━━ Excerpted passage ━━

Meanwhile, biotechnology company Aspen Neuroscience in San Diego, California, is focused on a different, personalized approach. The company, co-founded by Loring and based on technology from her lab, uses autologous iPS cells. These cells, originating from a patient’s own skin, have been induced back to the stem-cell stage and then prompted to differentiate into dopamine neuron progenitors. It’s a tactic that aims to avoid transplant rejection and the need for immunosuppressive drugs. But it’s also an involved, lengthy process and could be more expensive than other approaches — although according to Aspen’s chief medical officer, Edward Wirth, the company doesn’t expect to start human trials until the end of 2022 at the earliest, so they’re not speculating on costs just yet.

“At the end of the day, I don’t think anyone really knows what the best approach is, and there may not be just one approach because it may be different for different patients,” Parmar says. “But the trials going on today [are] the first-in-human proof-of-concept trials to show that stem-cell-derived dopamine neurons are safe and can have an effect in the patient’s brain.” From there, she notes, the technique can only be further improved. Whether that’s with an Aspen-inspired approach using patient-specific cells, or genetically altering the cells to prevent them from developing disease post-transplant, the basic idea is still the same: “Replace cells that are dead with new, functional cells.”

Devilish details

The basic idea might be promising, but mixed results from trials involving fetal tissue, combined with developing knowledge of how Parkinson’s progresses, have led some to express caution. Stem-cell transplants “will have some teething problems at the beginning, as any new therapy would,” says Tilo Kunath, a stem-cell biologist who studies Parkinson’s disease and neurodegeneration at the University of Edinburgh, UK. Parkinson’s is a complex condition, and Kunath thinks that some people could benefit more than others. Those with mutations in a gene called PARKIN, for instance, experience a form of Parkinson’s disease in which very little neurodegeneration is found beyond the substantia nigra. This group might therefore gain the most from stem-cell therapy, because they are usually not affected by symptoms that dopamine replacement cannot improve, such as poor balance, urinary problems and cognitive issues.

━━━

Description of the task –
Name every person mentioned in the passage on stem-cell therapy for Parkinson's disease. The data that follow have nothing to do with this passage.

━━ Extracted entries ━━

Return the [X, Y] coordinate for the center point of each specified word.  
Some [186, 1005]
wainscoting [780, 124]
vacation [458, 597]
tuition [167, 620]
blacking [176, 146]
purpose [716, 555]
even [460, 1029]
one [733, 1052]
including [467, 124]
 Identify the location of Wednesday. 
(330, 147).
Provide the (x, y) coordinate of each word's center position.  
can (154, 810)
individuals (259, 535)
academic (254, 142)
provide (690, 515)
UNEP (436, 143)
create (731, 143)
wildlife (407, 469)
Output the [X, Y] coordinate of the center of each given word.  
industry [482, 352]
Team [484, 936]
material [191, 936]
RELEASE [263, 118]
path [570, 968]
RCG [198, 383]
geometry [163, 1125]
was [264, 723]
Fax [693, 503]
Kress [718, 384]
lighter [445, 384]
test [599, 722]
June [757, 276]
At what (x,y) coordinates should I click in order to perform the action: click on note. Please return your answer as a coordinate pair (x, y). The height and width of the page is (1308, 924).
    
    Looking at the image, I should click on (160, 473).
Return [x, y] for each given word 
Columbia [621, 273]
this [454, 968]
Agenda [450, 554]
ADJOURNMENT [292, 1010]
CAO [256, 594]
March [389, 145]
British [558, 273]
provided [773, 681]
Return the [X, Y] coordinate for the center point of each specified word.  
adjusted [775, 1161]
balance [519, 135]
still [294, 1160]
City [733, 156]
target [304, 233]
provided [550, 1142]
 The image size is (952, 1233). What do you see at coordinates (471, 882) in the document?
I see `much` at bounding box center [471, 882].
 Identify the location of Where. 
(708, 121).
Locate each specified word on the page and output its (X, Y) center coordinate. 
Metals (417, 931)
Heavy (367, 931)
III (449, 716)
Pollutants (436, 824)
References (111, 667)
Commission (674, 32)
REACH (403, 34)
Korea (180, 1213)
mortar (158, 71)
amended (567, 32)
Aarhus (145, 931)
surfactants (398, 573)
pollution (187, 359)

━━━

Response area –
Loring, Edward Wirth, Parmar, Tilo Kunath